Beneath this line are entries. Copy the range from the line with "Toggle 关闭网络连接 checkbox" to the line with "Screen dimensions: 606x520", ends included, exactly; leave pictures out.

- Input for this task
-------------------------
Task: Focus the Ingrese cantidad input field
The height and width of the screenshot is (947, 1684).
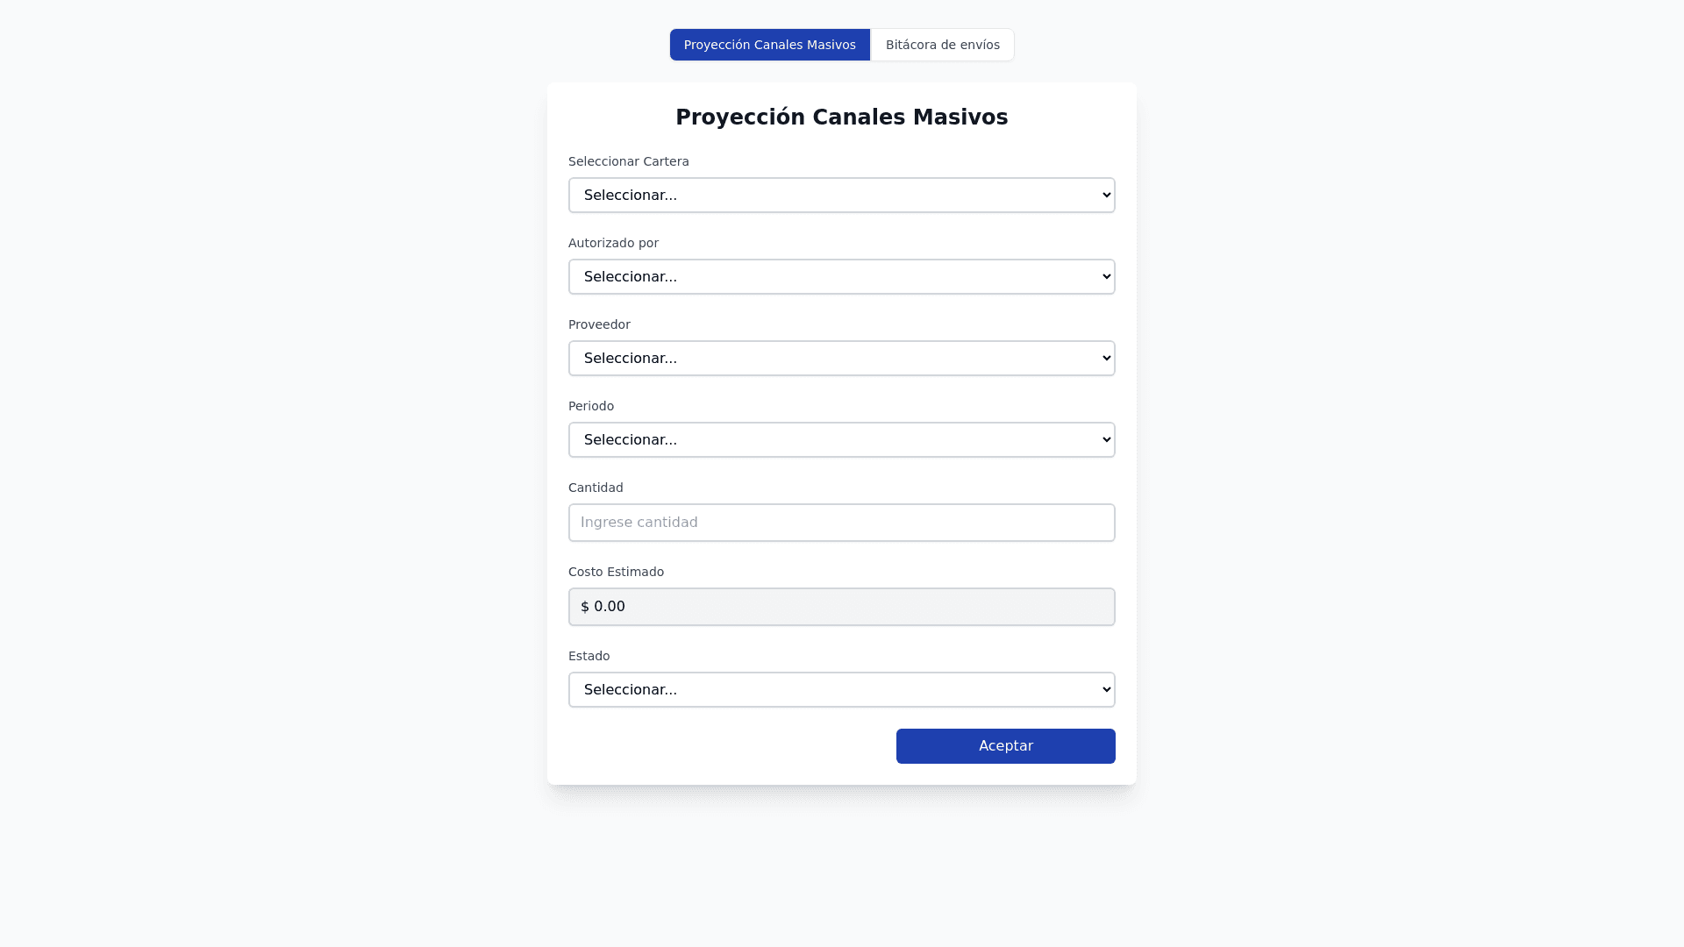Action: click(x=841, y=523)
-------------------------
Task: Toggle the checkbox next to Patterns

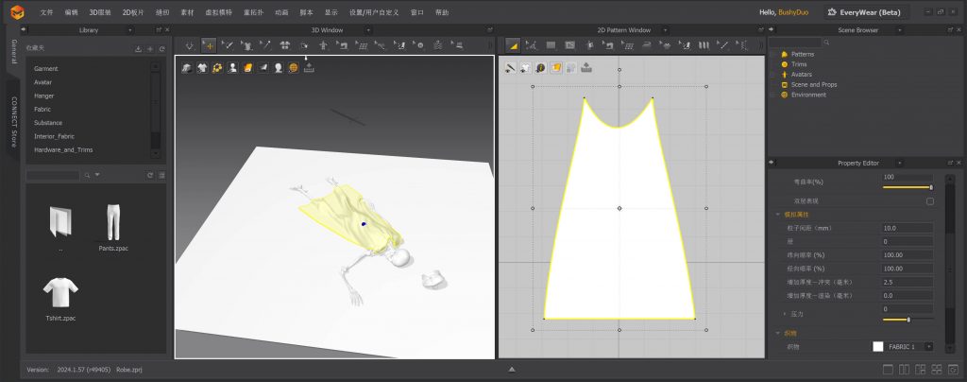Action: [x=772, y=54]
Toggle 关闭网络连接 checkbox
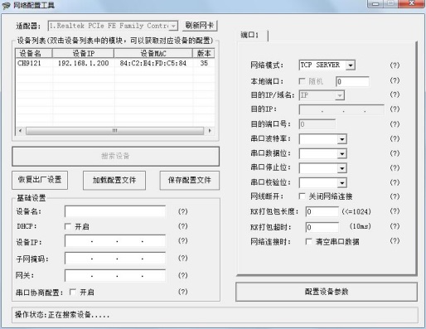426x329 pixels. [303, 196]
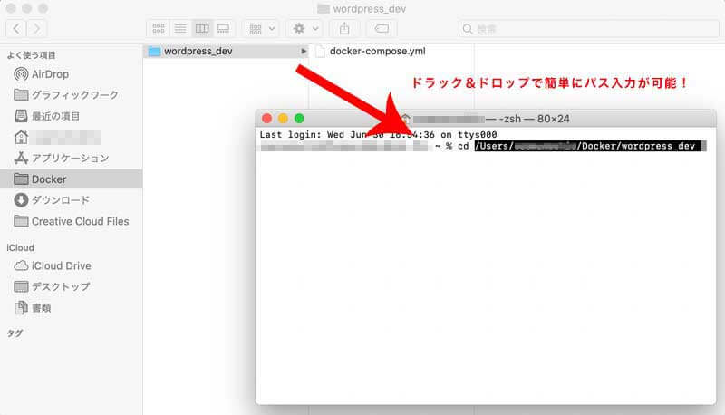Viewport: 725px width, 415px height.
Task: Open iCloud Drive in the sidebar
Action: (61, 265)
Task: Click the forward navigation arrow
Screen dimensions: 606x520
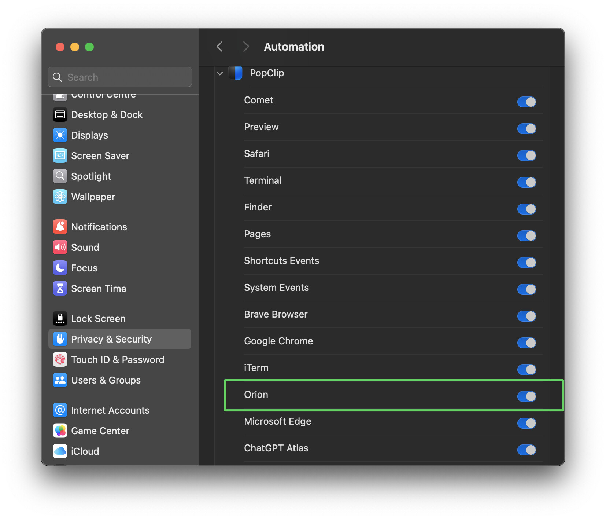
-------------------------
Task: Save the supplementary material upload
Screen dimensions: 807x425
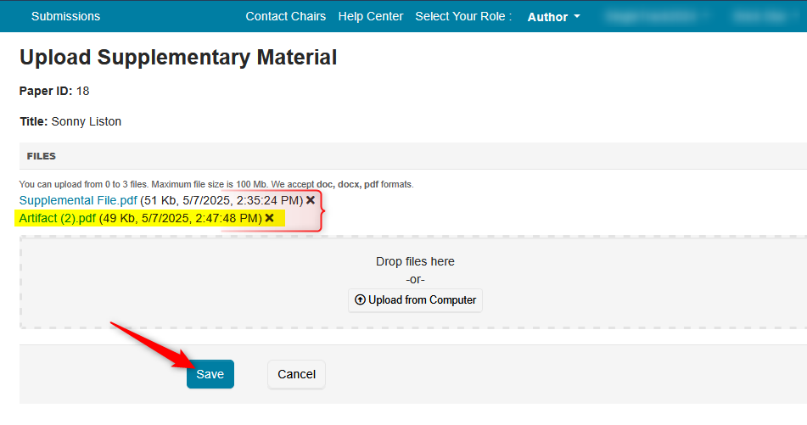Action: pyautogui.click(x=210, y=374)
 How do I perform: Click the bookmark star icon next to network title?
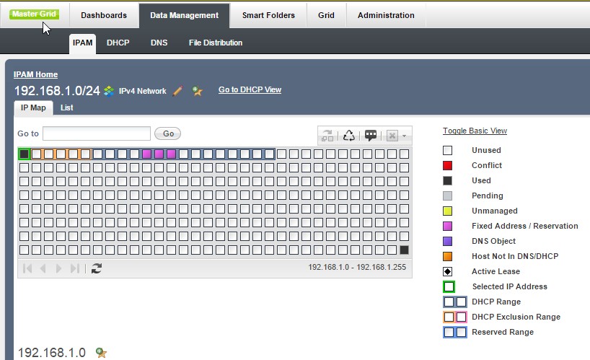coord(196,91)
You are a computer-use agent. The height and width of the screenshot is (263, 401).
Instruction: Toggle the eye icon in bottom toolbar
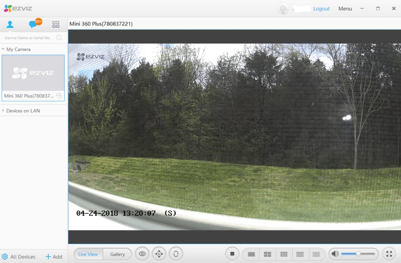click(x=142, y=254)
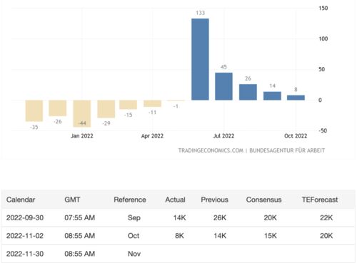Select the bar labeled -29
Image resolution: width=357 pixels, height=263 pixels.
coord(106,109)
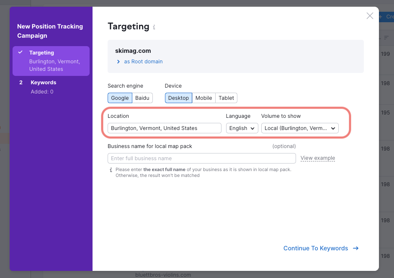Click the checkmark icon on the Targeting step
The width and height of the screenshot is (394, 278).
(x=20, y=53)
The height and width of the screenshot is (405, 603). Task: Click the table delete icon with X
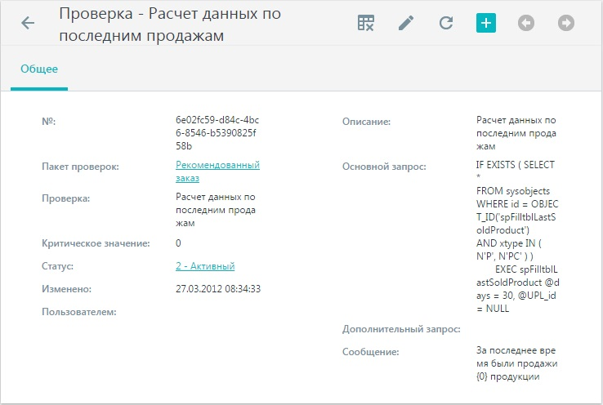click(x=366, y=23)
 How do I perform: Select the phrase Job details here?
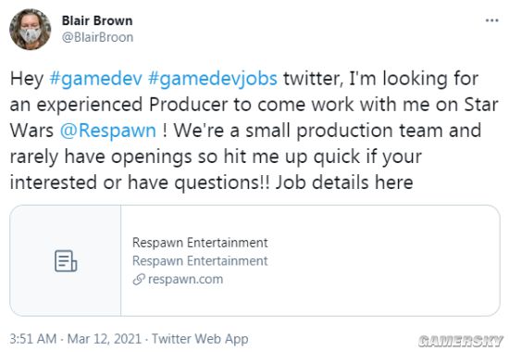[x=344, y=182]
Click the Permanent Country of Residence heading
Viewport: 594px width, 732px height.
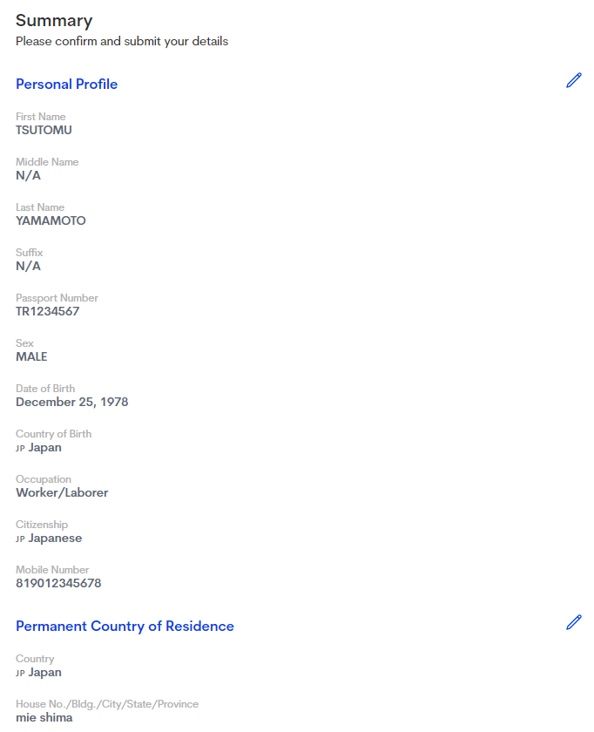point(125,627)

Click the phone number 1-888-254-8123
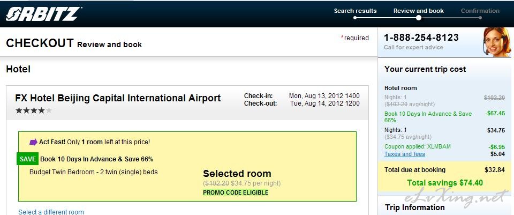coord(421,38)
-------------------------
- Result
Toggle 关闭网络连接 checkbox
426x329 pixels. [303, 196]
Viewport: 725px width, 415px height.
Task: Open iCloud Drive in the sidebar
Action: (61, 265)
Task: Click the forward navigation arrow
Screen dimensions: 606x520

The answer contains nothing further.